— Start —

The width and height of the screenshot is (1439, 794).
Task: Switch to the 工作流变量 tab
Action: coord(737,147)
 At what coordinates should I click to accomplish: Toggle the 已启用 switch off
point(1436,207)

— End —

Swap every "coordinates" in the records above for "position", keeping all other text the same.

The width and height of the screenshot is (1439, 794).
Task: Switch to the 工作流变量 tab
Action: coord(737,147)
 At what position should I click to accomplish: Toggle the 已启用 switch off
point(1436,207)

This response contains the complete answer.